**Task**:

Compare regular Vision Transformer (ViT) with Performer applying different attention kernels leveraging deterministic kernel features: Performer-ReLU and Performer-exp.

Record training, inference time and classification accuracy on eval tests for all three Transformer types.

**Note**:

A Performer-f variant is a Transformer replacing regular softmax attention kernel
$$K(q, k) = \exp(\frac{qk^{\top}}{\sqrt{d_{QK}}})$$
with
$$K(q, k) = f(q)f(k)^{\top}$$

Libraries

In [1]:
# import os
# from google.colab import drive
# drive.mount('/content/drive')
# os.chdir("/content/drive/My Drive/2024_fall/data-mining/notebooks")

# !pip install -q optuna

In [2]:
import time
from functools import partial
import sys, os
import numpy as np
import pandas as pd
import matplotlib.pyplot as plt

from torch.utils.data import DataLoader

import optuna
optuna.logging.set_verbosity(optuna.logging.WARNING)

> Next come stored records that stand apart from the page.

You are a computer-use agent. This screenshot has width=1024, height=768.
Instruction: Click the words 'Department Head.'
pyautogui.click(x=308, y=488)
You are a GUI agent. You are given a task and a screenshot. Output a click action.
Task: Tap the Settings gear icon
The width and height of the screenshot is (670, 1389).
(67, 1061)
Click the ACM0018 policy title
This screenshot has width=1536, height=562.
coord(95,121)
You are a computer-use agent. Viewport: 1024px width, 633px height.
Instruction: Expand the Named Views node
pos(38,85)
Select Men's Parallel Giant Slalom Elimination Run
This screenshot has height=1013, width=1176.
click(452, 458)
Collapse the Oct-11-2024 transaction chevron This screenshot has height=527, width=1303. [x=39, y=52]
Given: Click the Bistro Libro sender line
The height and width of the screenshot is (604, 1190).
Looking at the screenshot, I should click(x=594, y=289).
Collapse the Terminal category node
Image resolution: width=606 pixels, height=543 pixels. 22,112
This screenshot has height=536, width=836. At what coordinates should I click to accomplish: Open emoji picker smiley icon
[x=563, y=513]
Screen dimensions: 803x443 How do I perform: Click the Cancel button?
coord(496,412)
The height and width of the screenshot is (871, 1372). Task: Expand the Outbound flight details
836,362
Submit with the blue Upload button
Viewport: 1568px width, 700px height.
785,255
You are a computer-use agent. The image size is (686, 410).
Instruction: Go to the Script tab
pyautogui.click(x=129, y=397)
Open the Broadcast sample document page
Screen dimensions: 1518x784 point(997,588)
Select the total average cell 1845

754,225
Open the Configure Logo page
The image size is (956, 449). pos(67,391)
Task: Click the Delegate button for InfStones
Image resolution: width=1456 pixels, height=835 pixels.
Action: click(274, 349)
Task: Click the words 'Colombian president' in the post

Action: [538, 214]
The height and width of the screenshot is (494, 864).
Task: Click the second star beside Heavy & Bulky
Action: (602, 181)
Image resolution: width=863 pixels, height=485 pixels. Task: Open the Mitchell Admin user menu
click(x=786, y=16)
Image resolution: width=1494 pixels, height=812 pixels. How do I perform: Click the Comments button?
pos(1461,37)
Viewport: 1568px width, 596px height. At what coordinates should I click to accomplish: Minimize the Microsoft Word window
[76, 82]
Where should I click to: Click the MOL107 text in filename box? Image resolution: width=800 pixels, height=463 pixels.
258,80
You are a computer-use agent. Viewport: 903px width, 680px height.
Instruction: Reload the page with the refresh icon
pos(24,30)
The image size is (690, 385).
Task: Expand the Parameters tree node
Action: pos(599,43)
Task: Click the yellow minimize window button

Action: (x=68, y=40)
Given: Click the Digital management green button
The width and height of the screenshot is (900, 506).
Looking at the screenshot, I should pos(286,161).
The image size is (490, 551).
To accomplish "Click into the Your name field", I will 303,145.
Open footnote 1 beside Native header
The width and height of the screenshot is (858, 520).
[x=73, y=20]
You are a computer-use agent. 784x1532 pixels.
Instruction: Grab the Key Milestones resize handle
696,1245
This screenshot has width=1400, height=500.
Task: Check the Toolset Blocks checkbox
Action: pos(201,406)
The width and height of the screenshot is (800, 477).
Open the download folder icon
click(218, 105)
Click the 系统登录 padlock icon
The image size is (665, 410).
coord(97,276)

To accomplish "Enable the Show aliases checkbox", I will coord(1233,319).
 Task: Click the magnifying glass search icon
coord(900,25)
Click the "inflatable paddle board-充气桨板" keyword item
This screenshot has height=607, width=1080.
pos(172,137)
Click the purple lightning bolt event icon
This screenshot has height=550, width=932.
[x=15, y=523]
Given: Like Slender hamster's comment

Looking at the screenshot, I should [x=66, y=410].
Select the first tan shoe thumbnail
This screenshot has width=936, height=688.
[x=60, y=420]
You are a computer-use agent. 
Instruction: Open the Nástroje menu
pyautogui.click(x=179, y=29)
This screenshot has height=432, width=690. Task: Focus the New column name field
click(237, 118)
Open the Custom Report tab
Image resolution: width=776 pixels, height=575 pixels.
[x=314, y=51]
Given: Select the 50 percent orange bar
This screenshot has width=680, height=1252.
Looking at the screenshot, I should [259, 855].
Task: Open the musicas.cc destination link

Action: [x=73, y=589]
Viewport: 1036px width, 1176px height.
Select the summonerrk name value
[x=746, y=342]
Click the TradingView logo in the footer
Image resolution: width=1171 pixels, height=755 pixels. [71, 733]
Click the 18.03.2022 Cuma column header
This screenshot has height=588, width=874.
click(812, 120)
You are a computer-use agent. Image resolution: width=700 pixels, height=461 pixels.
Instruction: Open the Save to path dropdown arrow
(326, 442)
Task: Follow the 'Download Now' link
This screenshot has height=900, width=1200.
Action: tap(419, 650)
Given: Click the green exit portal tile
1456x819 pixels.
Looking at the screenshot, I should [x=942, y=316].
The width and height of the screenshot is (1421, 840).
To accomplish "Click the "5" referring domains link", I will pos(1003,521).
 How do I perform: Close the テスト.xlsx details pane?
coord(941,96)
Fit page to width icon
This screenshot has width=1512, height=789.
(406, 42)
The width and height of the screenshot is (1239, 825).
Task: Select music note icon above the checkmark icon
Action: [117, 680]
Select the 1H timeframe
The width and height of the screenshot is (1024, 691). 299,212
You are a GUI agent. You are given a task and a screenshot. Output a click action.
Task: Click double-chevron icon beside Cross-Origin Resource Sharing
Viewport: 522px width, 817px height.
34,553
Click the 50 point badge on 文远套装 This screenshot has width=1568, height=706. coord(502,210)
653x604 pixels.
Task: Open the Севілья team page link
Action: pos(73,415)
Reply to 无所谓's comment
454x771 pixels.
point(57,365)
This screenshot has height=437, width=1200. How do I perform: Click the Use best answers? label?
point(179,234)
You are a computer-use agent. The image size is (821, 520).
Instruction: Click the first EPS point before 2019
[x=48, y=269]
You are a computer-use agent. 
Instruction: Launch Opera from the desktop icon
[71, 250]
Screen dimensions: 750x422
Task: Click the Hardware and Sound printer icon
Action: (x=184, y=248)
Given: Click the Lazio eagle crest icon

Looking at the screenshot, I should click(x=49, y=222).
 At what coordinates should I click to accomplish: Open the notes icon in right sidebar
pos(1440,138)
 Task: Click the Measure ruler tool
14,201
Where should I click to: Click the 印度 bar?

sys.path.append(os.path.join(os.getcwd(), '..'))
from src.util import get_data
from src.vit import Trainer

Data

In [3]:
### DEFINE DATASET ###
dataset_name = 'mnist'
### DEFINE DATASET ###

### GETTING THE DATA ###
data_dir = '../data'; dwn = False

dataset_dir = f'{data_dir}/{dataset_name}'
train_dir = f'{dataset_dir}/train'; test_dir = f'{dataset_dir}/test'

checkpoint_dir = f'{data_dir}/checkpoints'
log_dir = f'{data_dir}/logs'

for dir in (data_dir, dataset_dir, train_dir, test_dir, checkpoint_dir, log_dir):
    if not os.path.exists(dir): os.makedirs(dir)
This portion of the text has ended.